Anxiety is not unique to BPD, but it is also rather characteristic. When a BPD is rushing for a flight or a train, she does not care if she kills someone to make it. That is perhaps an exaggeration, but she literally sees not making it as the end of the world. We often refer to people with mental illnesses as “sufferers”, but very often, the pain is felt by the people around them. The same goes for BPD. As mentioned earlier, BPDs know what they are doing. In fact, it’s not wrong to say that they are in control even when they are throwing a tantrum. Jodi Arias’ plan to murder her ex-boyfriend Travis Alexander was very well planned and thought out. She felt perfectly justified to take his life. She could love and hate him to the core in the same day. Of course, Jodi Arias represents an extreme example of how BPDs take revenge on others for “hurting” them. The magnitude of this “hurt” only makes sense from her perspective.

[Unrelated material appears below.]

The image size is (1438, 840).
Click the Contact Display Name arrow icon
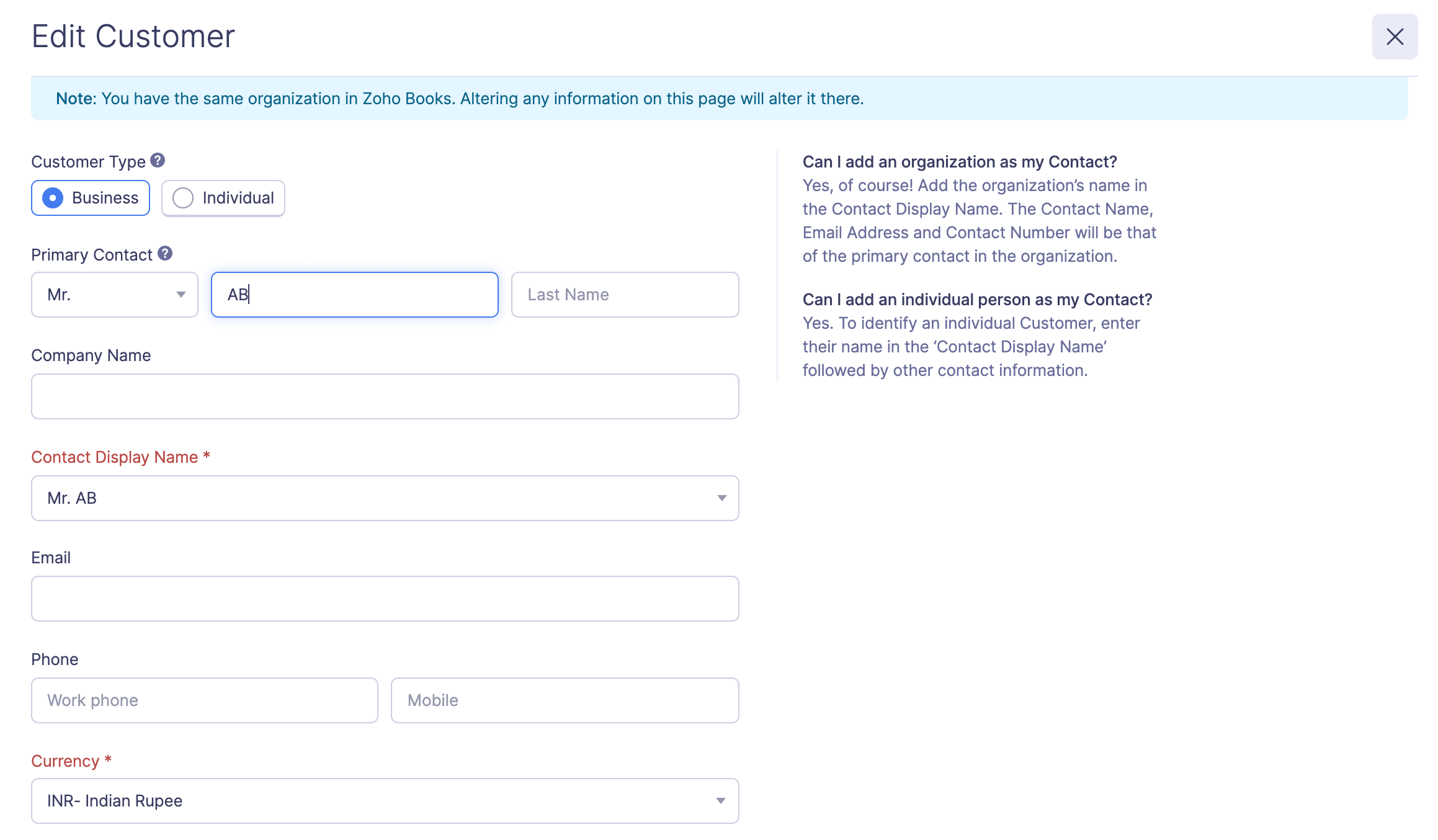[721, 498]
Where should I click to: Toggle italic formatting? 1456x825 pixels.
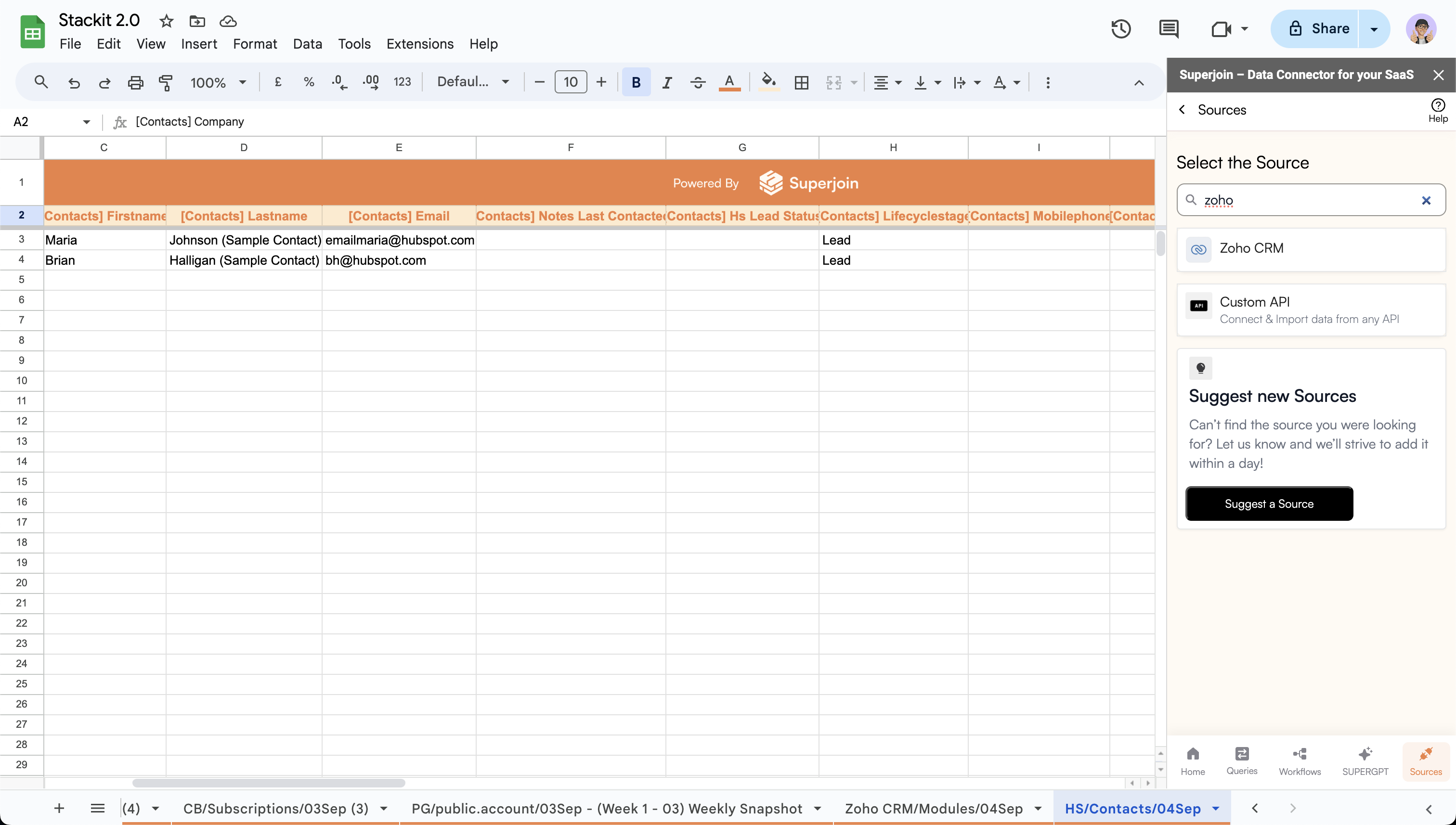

Let’s take a milder, more common example. C wants her husband to stop watching the game on TV and go to bed. He reluctantly switches off the TV. C is infuriated by the look of reluctance on her husband’s face. She runs into the kitchen, picks up a knife and throws it at him. C’s husband turns cold and sleeps in the living room. When C calms down the next morning, she smiles and behaves as if nothing has happened. Yes, BPDs can throw knives at their loved ones and feel absolutely justified to do it when they are pissed off with them for something very trivial. When they have calmed down, they expect the knife-throwing episode to be completely forgotten.
It’s not difficult to imagine why a BPD individual has neither close friends nor stable relationships, but the BPD just doesn’t get it, blaming everyone except herself. It has been documented that the incidence of BPD declines with age. Could it because those afflicted finally mature or could it be that they eventually sink into depression and kill themselves?